Su iniziativa soprattutto europea, viene annunciata in tutta fretta una conferenza di pace con scadenze precise e con la minaccia, senza tuttavia alcun ultimatum preciso, di passare a bombardamenti o a operazioni di blocco dei rifornimenti di armi all'UCK nel caso in cui la trattativa avesse dovuto fallire o le parti avessero dovuto rifiutare di parteciparvi. I tempi fissati sono troppo stretti perchè possa svolgersi la prevista serie di incontri tra le varie parti albanesi alla ricerca di una posizione comune: le ali albanesi moderate accettanno immediatamente la proposta della conferenza, che si svolgerà a Rambouillet, così come la parte serba, dopo uno scontato voto in parlamento.
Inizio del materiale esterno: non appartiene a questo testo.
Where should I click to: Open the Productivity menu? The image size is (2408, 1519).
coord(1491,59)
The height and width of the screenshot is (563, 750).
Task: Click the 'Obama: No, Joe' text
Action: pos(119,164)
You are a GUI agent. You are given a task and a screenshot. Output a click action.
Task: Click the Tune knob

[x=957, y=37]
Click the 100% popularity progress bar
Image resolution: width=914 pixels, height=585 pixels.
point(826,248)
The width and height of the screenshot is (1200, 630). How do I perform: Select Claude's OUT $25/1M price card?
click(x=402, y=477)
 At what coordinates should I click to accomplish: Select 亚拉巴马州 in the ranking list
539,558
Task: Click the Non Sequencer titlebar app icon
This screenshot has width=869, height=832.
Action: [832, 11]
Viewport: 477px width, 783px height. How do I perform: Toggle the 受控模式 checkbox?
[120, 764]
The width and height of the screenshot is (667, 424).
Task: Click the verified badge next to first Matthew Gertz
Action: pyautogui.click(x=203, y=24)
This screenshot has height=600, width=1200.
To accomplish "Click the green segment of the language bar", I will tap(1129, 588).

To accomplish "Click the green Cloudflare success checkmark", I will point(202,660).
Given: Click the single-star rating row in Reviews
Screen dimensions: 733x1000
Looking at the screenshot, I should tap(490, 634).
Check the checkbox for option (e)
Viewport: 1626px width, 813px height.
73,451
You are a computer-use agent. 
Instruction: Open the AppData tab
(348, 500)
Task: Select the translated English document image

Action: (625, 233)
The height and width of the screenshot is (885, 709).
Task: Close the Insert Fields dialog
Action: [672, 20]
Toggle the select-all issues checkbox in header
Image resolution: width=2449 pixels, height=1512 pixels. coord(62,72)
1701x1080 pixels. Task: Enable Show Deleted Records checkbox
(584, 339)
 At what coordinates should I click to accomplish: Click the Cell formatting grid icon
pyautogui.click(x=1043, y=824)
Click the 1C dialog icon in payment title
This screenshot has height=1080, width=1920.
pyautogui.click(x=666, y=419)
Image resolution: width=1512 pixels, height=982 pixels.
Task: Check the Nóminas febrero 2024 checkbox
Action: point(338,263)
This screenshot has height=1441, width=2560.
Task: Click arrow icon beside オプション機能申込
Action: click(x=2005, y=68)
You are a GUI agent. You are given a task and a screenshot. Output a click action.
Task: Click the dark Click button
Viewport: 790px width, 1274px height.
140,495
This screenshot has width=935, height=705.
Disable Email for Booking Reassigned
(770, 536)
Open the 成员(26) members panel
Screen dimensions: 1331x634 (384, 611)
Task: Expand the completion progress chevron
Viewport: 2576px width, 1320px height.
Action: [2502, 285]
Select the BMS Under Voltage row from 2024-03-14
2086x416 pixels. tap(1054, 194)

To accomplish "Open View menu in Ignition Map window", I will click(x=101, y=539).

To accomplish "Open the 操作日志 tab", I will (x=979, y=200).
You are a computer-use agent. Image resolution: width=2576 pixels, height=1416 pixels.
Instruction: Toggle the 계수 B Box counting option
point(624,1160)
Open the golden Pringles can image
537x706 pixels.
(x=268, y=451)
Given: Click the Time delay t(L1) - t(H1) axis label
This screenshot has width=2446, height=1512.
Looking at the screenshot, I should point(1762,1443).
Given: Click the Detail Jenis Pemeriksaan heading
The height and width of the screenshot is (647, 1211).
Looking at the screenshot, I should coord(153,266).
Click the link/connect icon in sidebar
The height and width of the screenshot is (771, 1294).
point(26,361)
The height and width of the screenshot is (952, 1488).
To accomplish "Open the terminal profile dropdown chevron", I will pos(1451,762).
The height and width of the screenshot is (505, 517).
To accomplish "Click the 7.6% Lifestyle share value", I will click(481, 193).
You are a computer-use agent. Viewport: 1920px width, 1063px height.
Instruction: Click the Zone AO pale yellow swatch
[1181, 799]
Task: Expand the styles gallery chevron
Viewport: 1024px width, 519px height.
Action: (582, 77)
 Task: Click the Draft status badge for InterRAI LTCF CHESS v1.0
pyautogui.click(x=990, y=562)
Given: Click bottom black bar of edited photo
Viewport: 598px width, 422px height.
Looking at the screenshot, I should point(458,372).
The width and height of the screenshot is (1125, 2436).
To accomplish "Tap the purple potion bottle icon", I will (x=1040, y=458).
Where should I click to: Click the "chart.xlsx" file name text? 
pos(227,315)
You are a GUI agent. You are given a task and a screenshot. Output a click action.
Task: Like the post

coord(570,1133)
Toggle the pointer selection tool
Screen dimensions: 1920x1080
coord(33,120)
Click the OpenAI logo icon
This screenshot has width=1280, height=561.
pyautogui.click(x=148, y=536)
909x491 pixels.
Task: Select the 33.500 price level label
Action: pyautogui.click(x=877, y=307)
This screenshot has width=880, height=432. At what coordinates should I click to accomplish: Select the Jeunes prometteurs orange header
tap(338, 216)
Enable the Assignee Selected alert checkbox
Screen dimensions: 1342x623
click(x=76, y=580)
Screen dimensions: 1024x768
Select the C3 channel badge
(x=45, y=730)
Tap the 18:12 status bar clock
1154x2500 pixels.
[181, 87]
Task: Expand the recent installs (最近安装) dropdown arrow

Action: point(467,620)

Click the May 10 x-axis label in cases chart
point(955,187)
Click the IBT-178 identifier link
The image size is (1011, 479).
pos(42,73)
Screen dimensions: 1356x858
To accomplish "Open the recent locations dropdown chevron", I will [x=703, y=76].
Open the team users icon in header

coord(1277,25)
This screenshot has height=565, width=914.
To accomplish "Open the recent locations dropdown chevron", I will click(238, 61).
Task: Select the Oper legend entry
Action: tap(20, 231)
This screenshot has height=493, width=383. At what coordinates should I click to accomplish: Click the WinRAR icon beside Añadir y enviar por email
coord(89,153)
La decisione dell'UCK di partecipare ha invece un corso più travagliato: il rappresentante politico dell'organizzazione, Adem Demaci, si pronuncia contro la partecipazione alla conferenza perché la bozza di accordo presentata alle parti prevede solo un'autonomia con la conservazione dell'integrità territoriale della Jugoslavia e nessuna prospettiva per un'autodeterminazione dei kosovari, nemmeno dopo un periodo transitorio. Demaci tuttavia lascia l'ultima parola al Quartier Generale dell'UCK, che dopo alcuni giorni decide di partecipare alla conferenza. Il resto è cosa di questi giorni: le trattative convulse all'ultimo minuto, la prima proroga e, visto il mancato accordo delle due parti, un'ulteriore rinvio al 15 marzo per una nuova conferenza a Parigi, mentre Belgrado continua a rifiutare il piano di dispiegamento di forze NATO in Kosovo e all'interno dell'UCK persistono forti divisioni in merito all'accordo, in particolare riguardo alla cancellazione di ogni prospettiva di indipedenza e al disarmo dell'UCK stesso.
IL MASSACRO DI RACAK
Il massacro compiuto nel villaggio di Racak (Recak in albanese) il 15 gennaio del 1999 è stato uno degli atti più barbari della guerra in Kosovo. Le modalità della sua esecuzione sono state successivamente oggetto di una campagna di disinformazione di vasta portata, che ha coinvolto le autorità serbe, giornalisti occidentali anonimi, osservatori OSCE e perfino la stessa Unione Europea. Si tratta di un evento che riassume in sé molte delle caratteristiche di questa guerra e che è avvenuto in un momento cruciale dell'evolversi della situazione sul terreno.
I fatti
Nelle prime ore del pomeriggio di venerdì 15 gennaio 1999, il Media Center di Pristina, un'agenzia di informazioni controllata dalle autorità serbe, cita fonti del Ministero degli Interni serbo secondo cui nel corso di un'operazione "di arresto" condotta nel villaggio di Racak sono stati uccisi 15 terroristi albanesi e sequestrati ingenti quantitativi di armi. Nei giorni precedenti, le autorità serbe e jugoslave avevano sferrato nuovi attacchi e dispiegato sul terreno nuove unità in tutto il Kosovo, ma in particolare lungo il confine con l'Albania e nell'area orientale, lungo un asse nord-sud che corre parallelamente alla linea ferroviaria e stradale Belgrado-Skopje e che per i serbi segna grosso modo il confine tra quello che chiamano il Kosovo propriamente detto e la Metohija (Dukadjin). Una linea che non a caso, secondo il progetto di alcuni accademici serbi vicini al governo, potrebbe costituire il confine per un'eventuale futura spartizione del Kosovo con l'attribuzione alla Serbia della parte piùricca e strategicamente importante a est. Il villaggio di Racak, nei pressi della città di Stimlje, si trova proprio sulla parte sud di questo confine segnato da rilievi, non lontano dalla Macedonia. Intorno all'8-9 gennaio in questa zona, sulla strada tra Pristina e Suva Reka, che attraversa prima Stimlje e poi un passo che solca i rilievi sui quali si trova Racak, vi erano stati ingenti movimenti di forze armate serbe, con attacchi contro alcuni villaggi. Il massacro di Racak non è stato quindi un evento isolato e improvviso.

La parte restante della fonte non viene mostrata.